▸ **What to produce**:
Extract, word for word, the lines from the start of the records through the line that contains "Looking at the image, I should click on (158, 615).", including that line.

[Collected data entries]

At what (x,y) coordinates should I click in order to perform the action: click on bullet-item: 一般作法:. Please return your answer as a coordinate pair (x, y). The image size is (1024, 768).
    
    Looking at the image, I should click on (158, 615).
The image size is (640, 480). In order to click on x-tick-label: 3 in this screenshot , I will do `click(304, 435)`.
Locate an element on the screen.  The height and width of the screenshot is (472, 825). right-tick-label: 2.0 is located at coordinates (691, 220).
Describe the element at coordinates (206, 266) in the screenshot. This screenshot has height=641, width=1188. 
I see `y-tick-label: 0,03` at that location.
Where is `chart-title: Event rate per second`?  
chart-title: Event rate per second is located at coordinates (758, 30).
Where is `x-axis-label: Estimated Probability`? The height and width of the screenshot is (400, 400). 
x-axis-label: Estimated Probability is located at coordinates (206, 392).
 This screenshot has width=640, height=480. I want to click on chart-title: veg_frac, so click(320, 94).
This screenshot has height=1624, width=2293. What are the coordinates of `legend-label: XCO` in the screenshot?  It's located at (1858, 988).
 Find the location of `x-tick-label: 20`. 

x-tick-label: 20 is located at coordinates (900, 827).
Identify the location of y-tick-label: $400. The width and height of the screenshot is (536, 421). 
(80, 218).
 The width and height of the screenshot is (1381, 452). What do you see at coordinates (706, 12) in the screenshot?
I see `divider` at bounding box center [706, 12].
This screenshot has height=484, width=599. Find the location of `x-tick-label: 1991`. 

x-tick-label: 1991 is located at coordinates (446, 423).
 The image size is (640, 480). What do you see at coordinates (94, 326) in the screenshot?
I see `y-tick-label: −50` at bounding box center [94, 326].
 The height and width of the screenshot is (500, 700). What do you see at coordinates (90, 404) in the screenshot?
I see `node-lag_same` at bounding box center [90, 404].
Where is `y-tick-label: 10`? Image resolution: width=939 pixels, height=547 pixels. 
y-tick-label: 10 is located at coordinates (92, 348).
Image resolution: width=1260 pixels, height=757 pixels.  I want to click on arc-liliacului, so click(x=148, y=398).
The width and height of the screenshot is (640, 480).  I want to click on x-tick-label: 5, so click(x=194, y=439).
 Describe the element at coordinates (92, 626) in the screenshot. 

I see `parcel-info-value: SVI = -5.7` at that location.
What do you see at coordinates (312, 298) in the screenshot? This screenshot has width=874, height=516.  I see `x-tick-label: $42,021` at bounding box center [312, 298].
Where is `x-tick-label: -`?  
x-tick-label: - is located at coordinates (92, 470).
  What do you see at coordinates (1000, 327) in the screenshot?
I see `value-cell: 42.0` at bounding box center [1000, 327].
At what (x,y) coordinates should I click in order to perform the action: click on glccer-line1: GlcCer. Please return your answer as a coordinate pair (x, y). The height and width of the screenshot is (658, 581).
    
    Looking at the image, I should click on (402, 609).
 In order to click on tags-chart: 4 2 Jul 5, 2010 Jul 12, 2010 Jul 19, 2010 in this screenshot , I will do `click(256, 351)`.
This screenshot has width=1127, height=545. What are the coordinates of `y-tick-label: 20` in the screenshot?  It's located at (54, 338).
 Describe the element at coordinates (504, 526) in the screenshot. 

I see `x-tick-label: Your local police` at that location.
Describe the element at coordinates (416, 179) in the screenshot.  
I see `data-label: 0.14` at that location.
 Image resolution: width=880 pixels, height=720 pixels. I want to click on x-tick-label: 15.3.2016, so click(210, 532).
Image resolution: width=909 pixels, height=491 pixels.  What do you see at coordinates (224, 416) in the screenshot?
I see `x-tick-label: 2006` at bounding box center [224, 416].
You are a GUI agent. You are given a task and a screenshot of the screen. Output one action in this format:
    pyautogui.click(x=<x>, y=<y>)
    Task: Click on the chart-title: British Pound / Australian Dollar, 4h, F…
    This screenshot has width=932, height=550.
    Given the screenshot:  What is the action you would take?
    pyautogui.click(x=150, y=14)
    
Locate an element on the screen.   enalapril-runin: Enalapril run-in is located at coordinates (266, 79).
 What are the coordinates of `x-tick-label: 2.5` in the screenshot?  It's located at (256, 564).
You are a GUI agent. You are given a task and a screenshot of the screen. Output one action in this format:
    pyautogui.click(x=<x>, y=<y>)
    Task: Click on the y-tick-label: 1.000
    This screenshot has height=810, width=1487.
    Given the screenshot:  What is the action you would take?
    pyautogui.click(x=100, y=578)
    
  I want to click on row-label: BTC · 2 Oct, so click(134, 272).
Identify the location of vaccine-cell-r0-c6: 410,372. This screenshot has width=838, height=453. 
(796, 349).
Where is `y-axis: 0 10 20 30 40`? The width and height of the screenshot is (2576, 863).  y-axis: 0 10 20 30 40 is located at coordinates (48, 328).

▸ **Output of the exercise**:
At what (x,y) coordinates should I click in order to perform the action: click on bullet-item: 一般作法:. Please return your answer as a coordinate pair (x, y). The image size is (1024, 768).
    
    Looking at the image, I should click on (158, 615).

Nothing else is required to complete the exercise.